Judge Karn, facing retaliation by the sovereign gang, “had to take unusual steps, not only concerned about her child but also concerned about her elderly parents living close by,” the sentencing judge said.
Karn “was very concerned that this organization had her [home] address, knew where she lived and that fact that she’s not home for most of the day with a teenage daughter in the house and elderly parents in a nearby house.”
“This resonated with the court, and frankly, not just because she’s a judge but because she’s having to deal with this grave concern that she had for others,” Spear said from the bench.
But other public officials, like Gilpin County Attorney James Petrock expressed dismay at being targeted by the sovereign group but told the court that he “has a fairly thick skin … and didn’t seem to be too distressed.”
In contrast, Deputy District Attorney Catherine Kirk, who has previously prosecuted sovereign citizens, “truly was amazed” when she saw members of Doucette’s group being disruptive in a courtroom outburst as they attempted to influence Judge Alfred Harrell.
The deputy prosecutor “reacted much like [others did] and took extra steps to keep herself safe and really became more a ware of her surrounding to a degree that usually you only consider in situations where there is a constant threat,” Spear said, adding that he was very concerned that public officials should be so fearful of merely doing their jobs.
Denver County Sheriff Patrick Firman, like other law enforcement officers who were targeted, “has developed a very thick skin over the course of his career” and “wasn’t too dismayed” when he was targeted by the Doucette gang.
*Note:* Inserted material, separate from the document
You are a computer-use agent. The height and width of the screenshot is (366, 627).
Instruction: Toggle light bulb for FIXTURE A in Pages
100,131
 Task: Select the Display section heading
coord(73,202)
“He was more dismayed about the extra protection that he had to provide to the various public officials in the courthouse,” Spear said of the sheriff, recalling that he “was somewhat dumbfounded that anybody would think of doing this stuff.”
In Pueblo County, Judge Deborah Eyler was targeted by Doucette and five other members of the group who were charged with attempting to influence a public servant.
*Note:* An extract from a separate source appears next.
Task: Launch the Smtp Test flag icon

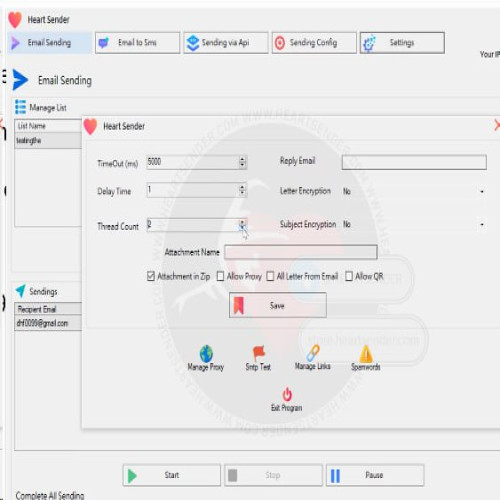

Instead of being fearful, Eyler testified during that trial that she wasn’t highly concerned.
“I was struck by the fact,” Spear said at the sentencing hearing, “that many public officials, if anything, made jokes about the fact that they are receiving such serious threats to their personal safety and the safety of others around them.”
“Certainly, Judge Eyler was a classic example of somebody who made light of the whole situation,” the sentencing judge said. “I can remember her mentioning the fact, in a very comical way during trial, that this gave her husband an opportunity to purchase another gun.”
At his sentencing, Doucette made a “Yahweh” reference sometimes used by white separatists but had very little to say and expressed no remorse for his antigovernment crime wave.
“Everything that I did was done in honor and integrity to lawfully and peaceably remove the corruption from this government and from these courts,” the gray-haired Doucette told the judge. “May Yahweh have mercy on your souls when he judges you.”